What you are asked to do
For each line below, check for the word "menu", then state how many lines contain it, with no other output.

Records to process
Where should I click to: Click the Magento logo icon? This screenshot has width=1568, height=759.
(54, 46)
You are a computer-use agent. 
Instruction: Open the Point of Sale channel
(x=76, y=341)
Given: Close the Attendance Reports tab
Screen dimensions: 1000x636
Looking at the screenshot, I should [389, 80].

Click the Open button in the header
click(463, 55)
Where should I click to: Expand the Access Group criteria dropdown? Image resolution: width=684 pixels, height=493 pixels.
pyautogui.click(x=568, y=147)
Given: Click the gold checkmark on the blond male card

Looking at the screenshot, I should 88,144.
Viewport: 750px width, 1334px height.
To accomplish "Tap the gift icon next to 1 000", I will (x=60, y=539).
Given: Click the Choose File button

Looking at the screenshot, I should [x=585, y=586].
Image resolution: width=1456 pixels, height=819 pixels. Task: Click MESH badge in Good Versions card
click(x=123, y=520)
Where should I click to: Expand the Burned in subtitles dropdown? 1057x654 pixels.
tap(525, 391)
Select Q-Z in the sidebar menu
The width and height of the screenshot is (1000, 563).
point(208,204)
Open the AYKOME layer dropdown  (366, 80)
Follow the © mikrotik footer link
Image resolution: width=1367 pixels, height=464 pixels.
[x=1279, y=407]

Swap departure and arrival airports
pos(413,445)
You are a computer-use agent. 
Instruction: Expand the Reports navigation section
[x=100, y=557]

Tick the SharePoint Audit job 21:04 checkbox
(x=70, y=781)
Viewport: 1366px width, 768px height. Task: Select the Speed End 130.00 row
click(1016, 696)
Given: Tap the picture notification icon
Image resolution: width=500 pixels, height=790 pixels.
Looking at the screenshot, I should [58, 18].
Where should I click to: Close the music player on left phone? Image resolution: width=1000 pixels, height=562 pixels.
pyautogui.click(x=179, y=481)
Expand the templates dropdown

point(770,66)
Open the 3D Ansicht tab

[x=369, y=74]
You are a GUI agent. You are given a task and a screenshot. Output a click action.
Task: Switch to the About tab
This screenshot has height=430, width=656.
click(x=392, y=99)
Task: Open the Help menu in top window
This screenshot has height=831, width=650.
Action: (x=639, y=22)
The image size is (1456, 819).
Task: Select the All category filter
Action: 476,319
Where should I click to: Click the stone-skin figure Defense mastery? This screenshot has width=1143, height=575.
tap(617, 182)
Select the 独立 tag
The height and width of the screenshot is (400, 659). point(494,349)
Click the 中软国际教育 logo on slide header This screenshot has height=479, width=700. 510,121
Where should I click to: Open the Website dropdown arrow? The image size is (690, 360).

Expected output
2